* **Problem**: Leaving the pictures out, transcribe the records below exactly.

* **Dataset content**:
☆ ☆ ☆ ☆ ☆

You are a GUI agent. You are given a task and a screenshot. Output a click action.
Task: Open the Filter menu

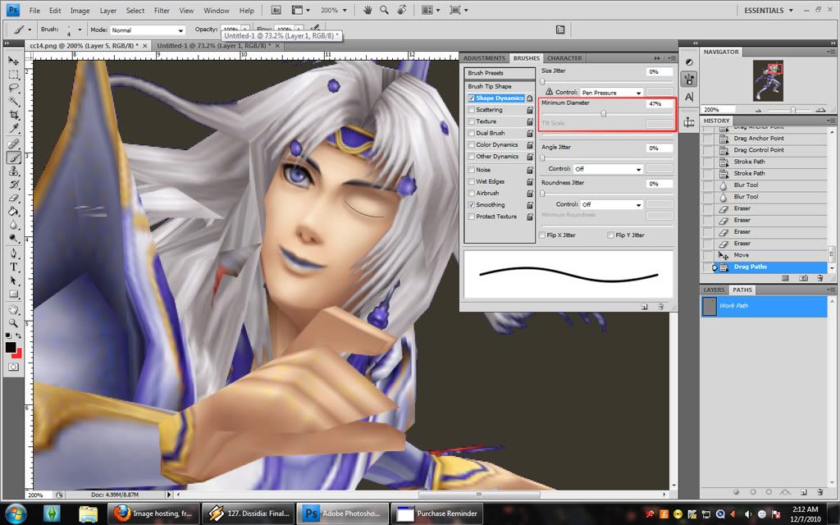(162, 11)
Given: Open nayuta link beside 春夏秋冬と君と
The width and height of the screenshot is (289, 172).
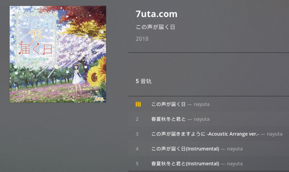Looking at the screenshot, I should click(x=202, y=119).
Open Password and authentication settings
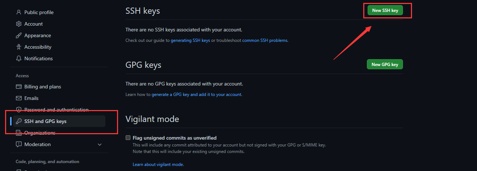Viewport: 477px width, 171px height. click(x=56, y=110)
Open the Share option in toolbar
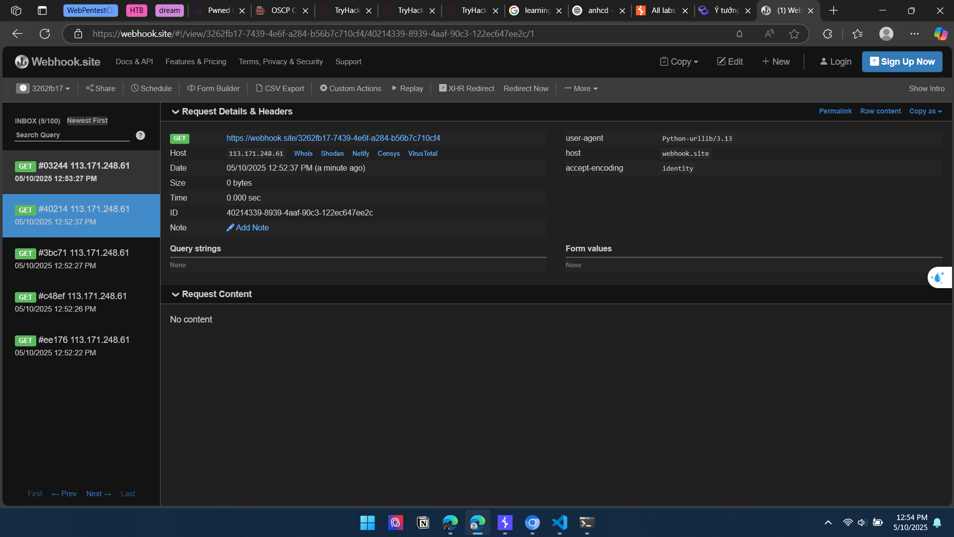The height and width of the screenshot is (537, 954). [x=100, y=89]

☆ ☆ ☆ ☆ ☆

* **Solved problem**:
You are a GUI agent. You are given a task and a screenshot. Output a click action.
Task: Open the Filter menu

(162, 11)
Given: Open nayuta link beside 春夏秋冬と君と
The width and height of the screenshot is (289, 172).
Looking at the screenshot, I should click(x=202, y=119).
Open Password and authentication settings
Viewport: 477px width, 171px height. click(x=56, y=110)
Open the Share option in toolbar
The height and width of the screenshot is (537, 954). [x=100, y=89]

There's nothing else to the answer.